Question

Suppose you performed a mutant screen in the plant Arabidopsis using a cloned and sequenced bacterial transposable element as a mutagen. You generated 1000 diploid plant lines, each homozygous for a chromosome in which the transposable element integrated into a random location. You screen the lines for plants that make no flowers, as your goal is to identify genes required for flower development. You find that 10 of your 1000 lines make no flowers. What is the easiest and best way to identify the mutant gene in each of your 10 lines?

A. Hundreds of Arabidopsis lines are available with mutations that cause morphological mutant phenotypes. Use these lines to perform positional cloning: In test crosses, determine linkage and recombination frequency (RF) between the mutations in each of the ten lines and each of these morphological markers.

B. Thousands of Arabidopsis lines are available, each of which contains a different chromosomal deletion. Use deletion mapping to determine the location of the mutant genes.

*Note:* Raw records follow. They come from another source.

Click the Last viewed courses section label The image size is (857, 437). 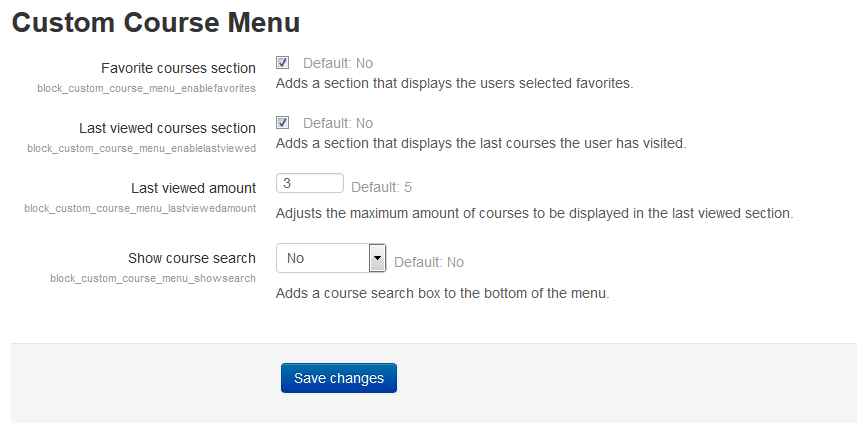pos(167,128)
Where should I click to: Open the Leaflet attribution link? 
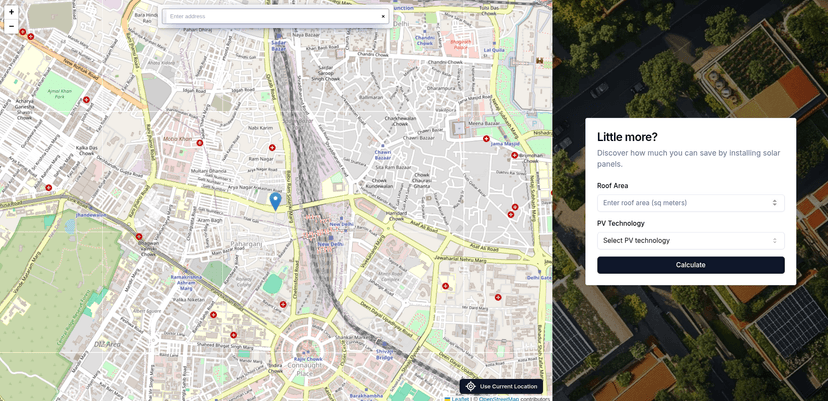(459, 398)
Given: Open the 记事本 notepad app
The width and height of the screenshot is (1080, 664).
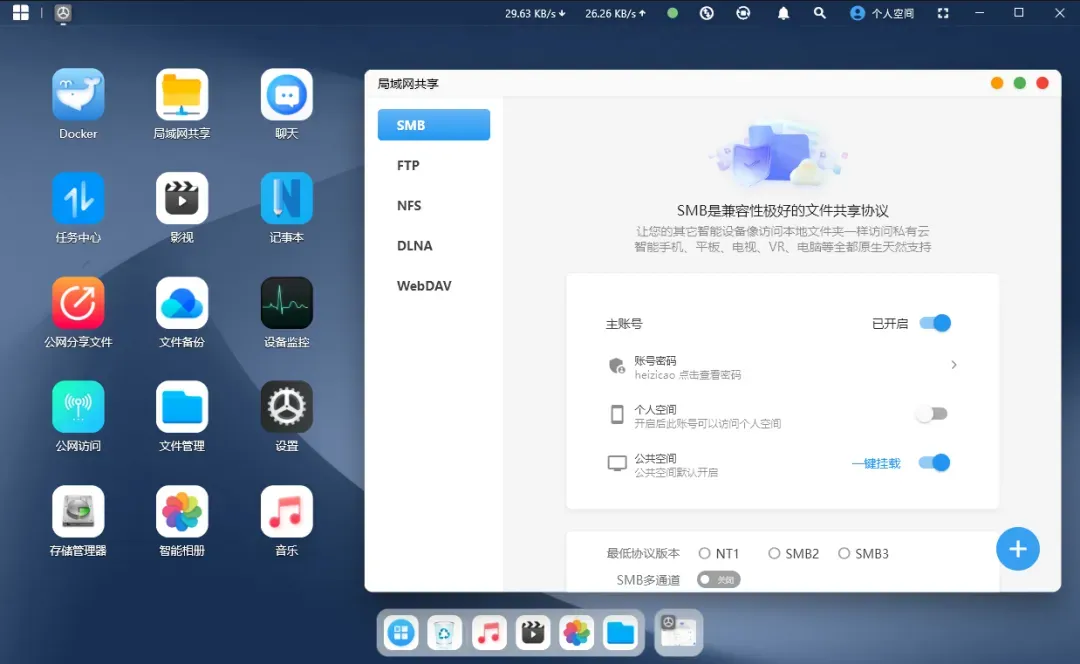Looking at the screenshot, I should point(287,199).
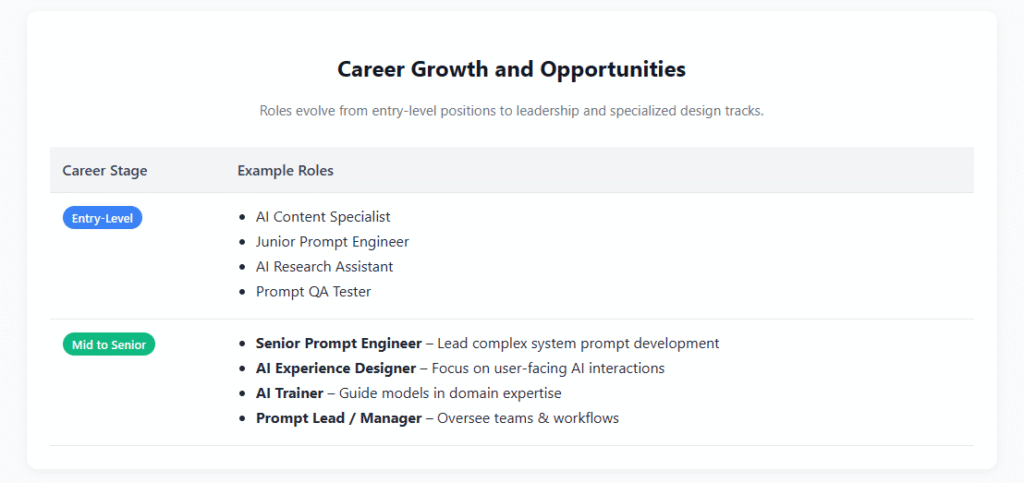Click the bold Senior Prompt Engineer text
This screenshot has height=483, width=1024.
coord(339,343)
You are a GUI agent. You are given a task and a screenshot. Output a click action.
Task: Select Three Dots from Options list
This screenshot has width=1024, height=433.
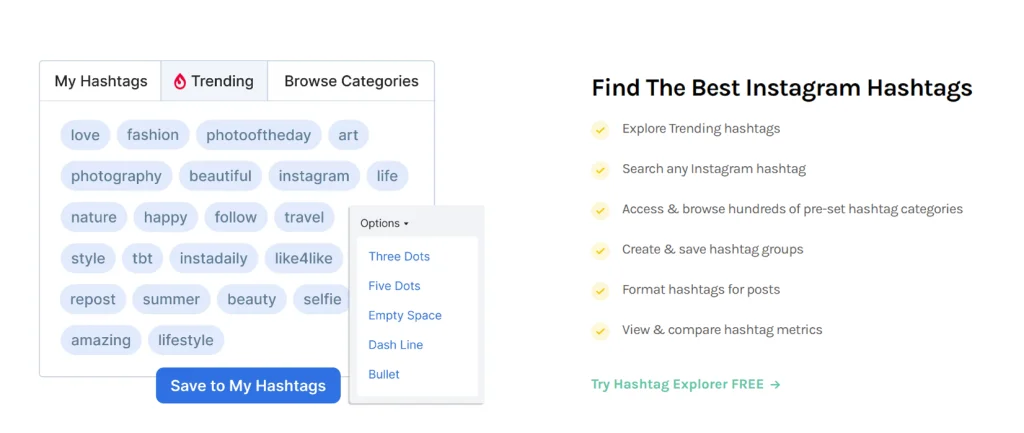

C. Prepare genomic DNA from each of the 10 lines, digest it with a restriction enzyme that cuts once in the transposable element, treat the DNA with ligase to circularize the restriction fragments, and use inverse PCR to determine the base pair sequences of the Arabidopsis genomic DNAs adjacent to the transposable element.

D. Transform each of the 10 lines with an Arabidopsis genomic library made in bacterial plasmids, screen for rescue of the flowerless mutant phenotype to wild-type, and then determine the base pair sequence of the Arabidopsis genomic DNA insert in the plasmid that rescues.

Answer 1

The easiest and best method to identify the mutant gene responsible for the lack of flower development in the Arabidopsis lines is option C, which uses inverse PCR to determine the insertion points of a transposable element in the plant genome. The correct answer is option c.

Step-by-step explanation:

The easiest and best way to identify the mutant gene in each of the 10 Arabidopsis lines that make no flowers is to use the transposable element as a tag to recover flanking plant DNA sequences. The appropriate method to achieve this is described as option C: Prepare genomic DNA from each of the 10 lines, digest it with a restriction enzyme that cuts once in the transposable element, treat the DNA with ligase to circularize the restriction fragments, and use inverse PCR to determine the base pair sequences of the Arabidopsis genomic DNAs adjacent to the transposable element.

This approach is efficient and precise, allowing researchers to quickly identify the insertion points of the transposable element and therefore the potential genes disrupted that may be involved in flower development.